この提言を踏まえまして、今年の6月から、文部科学省内で「英語教育に関する検討チーム」を立ち上げ、小・中・高等学校を通じた英語教育の在り方について、その具体化に向けた検討を進めているところでございます。
各社報道で、この検討チームの案が報道されたわけでありますが、現時点でまだはっきり、実は固めているわけではありません。この検討チームの案を中心として、今後、必要な指導体制の整備も含めた英語教育全体の強化充実のための方策について、早期に結論を得ていきたいと思っておりますが、この検討チームの案では、小学校3年生、4年生が週1回程度英語に親しむと。そして、小学校5年生から英語の教科化、週3回程度ということを提案をしておりますけれども、これをする場合に、同時に中学校、高校の英語教育にも影響してくるわけです。
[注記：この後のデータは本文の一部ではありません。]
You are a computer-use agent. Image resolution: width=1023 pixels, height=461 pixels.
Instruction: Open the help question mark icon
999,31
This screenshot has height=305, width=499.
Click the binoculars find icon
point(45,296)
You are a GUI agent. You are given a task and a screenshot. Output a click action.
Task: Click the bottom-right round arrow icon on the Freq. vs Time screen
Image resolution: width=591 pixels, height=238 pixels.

小学校だけ英語を前倒しして、中学校は現状維持ということでは無駄になってしまいますから、当然、中学校の英語も大幅にレベルアップをする必要がありますし、中学校の英語をレベルアップをするということは、当然、高校入試や、あるいは高校そのものの英語教育、それ以降にも影響してくることでもございます。
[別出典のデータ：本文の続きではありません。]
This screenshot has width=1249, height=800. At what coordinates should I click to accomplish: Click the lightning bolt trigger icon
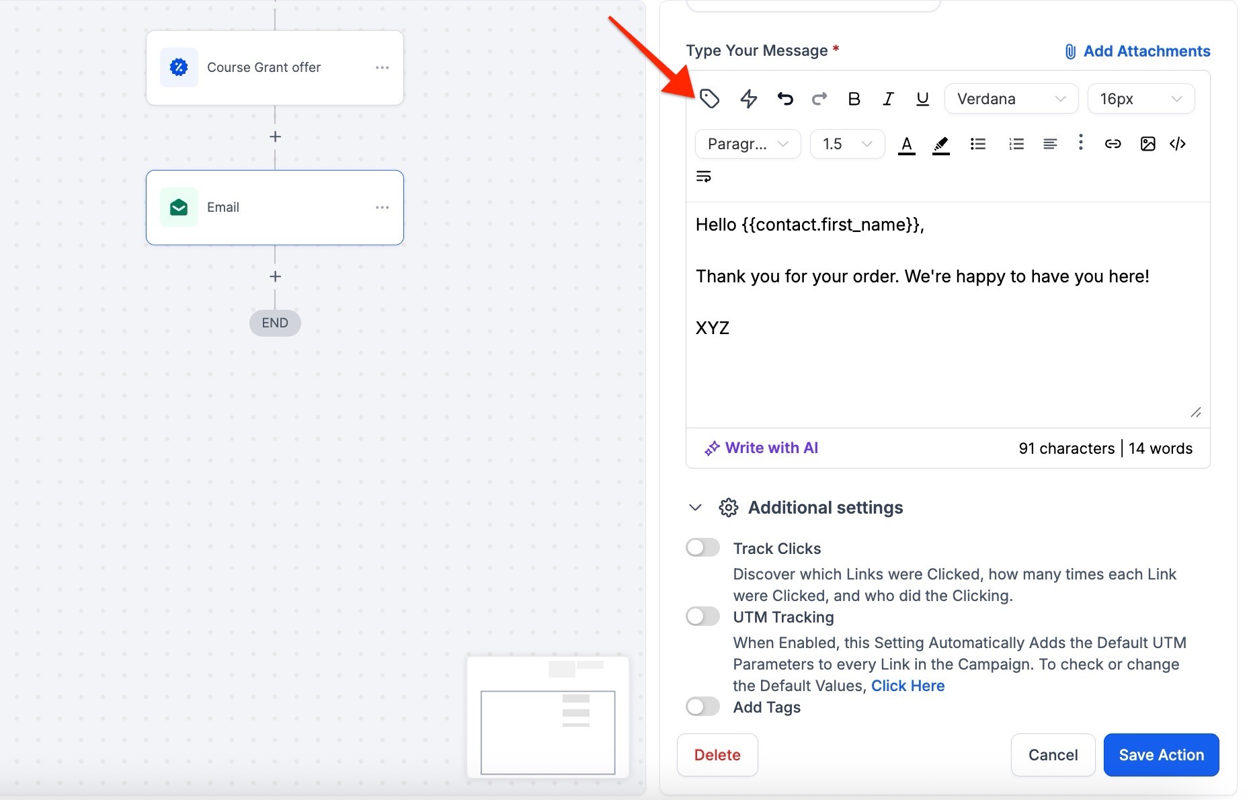tap(748, 99)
それから、必ずこれは言われることでありますが、英語教育を小学校から教科化をしていくということは、同時に日本語教育、日本人のアイデンティティーとしての日本の文化・伝統・歴史を踏まえた日本語教育も、更に強化をすべきであるということも言われているわけでございまして、これをトータル的に考え、制度設計をする中でスタートをすることが必要だというふうに思います。
一方、2020年東京オリンピック・パラリンピック招致が決まりましたから、これに対応できるような形でのスケジューリングもしていく必要があるというふうに思いますので、これもトータル的に併せて、今後検討をして、英語教育全体の強化充実のための方策について、早期に結論を出していきたいと思います。